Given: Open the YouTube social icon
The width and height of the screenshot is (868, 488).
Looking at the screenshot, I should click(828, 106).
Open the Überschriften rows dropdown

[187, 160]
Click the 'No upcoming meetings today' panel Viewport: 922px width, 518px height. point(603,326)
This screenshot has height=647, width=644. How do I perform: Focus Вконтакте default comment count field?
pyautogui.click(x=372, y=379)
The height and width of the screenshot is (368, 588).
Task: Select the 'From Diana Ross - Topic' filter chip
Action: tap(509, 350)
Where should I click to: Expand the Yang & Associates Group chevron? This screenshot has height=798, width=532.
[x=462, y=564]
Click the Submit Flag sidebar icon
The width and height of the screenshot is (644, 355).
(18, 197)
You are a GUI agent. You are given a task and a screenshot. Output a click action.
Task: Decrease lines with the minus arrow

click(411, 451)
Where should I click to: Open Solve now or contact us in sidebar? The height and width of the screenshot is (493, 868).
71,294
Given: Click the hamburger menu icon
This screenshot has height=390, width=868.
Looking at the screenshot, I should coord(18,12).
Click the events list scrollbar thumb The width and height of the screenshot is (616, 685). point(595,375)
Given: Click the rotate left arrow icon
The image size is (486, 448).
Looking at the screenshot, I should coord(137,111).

=-=-=

_TRY IT_
Print every line from the one that contains "This screenshot has height=390, width=868." to the end of the records, exactly as written, and nothing more.

_ANSWER BELOW_
This screenshot has height=390, width=868.
Looking at the screenshot, I should coord(18,12).
Click the events list scrollbar thumb The width and height of the screenshot is (616, 685). point(595,375)
Given: Click the rotate left arrow icon
The image size is (486, 448).
Looking at the screenshot, I should coord(137,111).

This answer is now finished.